Of course there's "sort of" to reading music! My sight-reading skills are.. I dunno... reliable. I've been doing it since 3rd grade so I trust myself, but I make mistakes and haven't done anything professional in years.
But I can't do it on a uke because I haven't done my scales like a good girl. So yeah, that's sort-of. I can read the notes on the page and tell him what to do with them though. What is HIS experience that makes him the conductor? Any degree in music at all, any extensive professional experience.... No? Then he can back the hell off then. But then a professional would have already done just that.
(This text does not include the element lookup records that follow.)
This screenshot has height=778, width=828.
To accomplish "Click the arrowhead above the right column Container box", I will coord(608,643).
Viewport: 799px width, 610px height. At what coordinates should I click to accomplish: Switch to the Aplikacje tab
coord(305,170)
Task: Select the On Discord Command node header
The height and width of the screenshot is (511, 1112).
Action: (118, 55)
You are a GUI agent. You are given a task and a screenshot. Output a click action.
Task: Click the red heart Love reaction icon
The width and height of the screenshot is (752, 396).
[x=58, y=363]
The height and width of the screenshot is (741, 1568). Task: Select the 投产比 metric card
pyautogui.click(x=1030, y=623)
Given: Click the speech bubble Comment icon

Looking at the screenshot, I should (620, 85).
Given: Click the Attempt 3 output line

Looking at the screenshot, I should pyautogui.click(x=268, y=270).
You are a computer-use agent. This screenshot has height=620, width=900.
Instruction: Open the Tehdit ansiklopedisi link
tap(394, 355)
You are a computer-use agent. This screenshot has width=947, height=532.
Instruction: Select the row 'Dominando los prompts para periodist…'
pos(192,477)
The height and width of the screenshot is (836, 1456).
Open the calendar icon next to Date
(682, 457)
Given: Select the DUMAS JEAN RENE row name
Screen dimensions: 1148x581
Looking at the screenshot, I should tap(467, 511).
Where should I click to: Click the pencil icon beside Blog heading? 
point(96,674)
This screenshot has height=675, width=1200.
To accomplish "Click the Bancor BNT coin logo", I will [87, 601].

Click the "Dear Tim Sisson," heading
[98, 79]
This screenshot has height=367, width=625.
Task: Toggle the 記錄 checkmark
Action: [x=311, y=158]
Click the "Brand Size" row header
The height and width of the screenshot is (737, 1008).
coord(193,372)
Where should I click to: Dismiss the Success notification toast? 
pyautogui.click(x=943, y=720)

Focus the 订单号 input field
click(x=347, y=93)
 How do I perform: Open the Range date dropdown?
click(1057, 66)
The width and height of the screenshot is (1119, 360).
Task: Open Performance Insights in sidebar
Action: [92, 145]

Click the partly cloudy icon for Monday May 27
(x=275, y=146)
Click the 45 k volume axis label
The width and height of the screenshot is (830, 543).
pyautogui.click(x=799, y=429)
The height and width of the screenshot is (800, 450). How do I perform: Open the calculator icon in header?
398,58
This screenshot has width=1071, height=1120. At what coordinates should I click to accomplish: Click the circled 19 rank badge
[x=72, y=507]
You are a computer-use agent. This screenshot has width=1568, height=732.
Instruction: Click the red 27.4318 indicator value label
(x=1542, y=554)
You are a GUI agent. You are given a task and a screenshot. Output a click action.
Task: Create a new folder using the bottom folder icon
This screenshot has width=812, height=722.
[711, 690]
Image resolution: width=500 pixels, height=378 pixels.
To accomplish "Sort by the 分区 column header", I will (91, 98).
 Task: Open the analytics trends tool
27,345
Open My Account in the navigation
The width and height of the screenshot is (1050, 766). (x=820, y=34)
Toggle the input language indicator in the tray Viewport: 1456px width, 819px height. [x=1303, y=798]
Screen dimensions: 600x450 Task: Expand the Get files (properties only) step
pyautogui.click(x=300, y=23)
So he says that you're supposed to follow strictly what's on the page. Ok, then let's think about that. These songs are often rewritten by arrangers. Some are better than others. Usually in these easy type arrangements, it's not exactly true to the song as your ear remembers it. But ya know that sheet music is the most handy for _changing_ the music. You see what's on the page, and you hear everyone wants to play it a different way and you see yourself that it sounds better, and so everyone picks up a pencil and marks that bit to reflect the change.
Then when you're playing it again, everyone does it the same way because they all brought their pencils and all wrote it down.
I mean come on! Most conductors would yell about not having the pencil more than anything else!
What happens when this guy comes across a cadenza? Will his head just explode?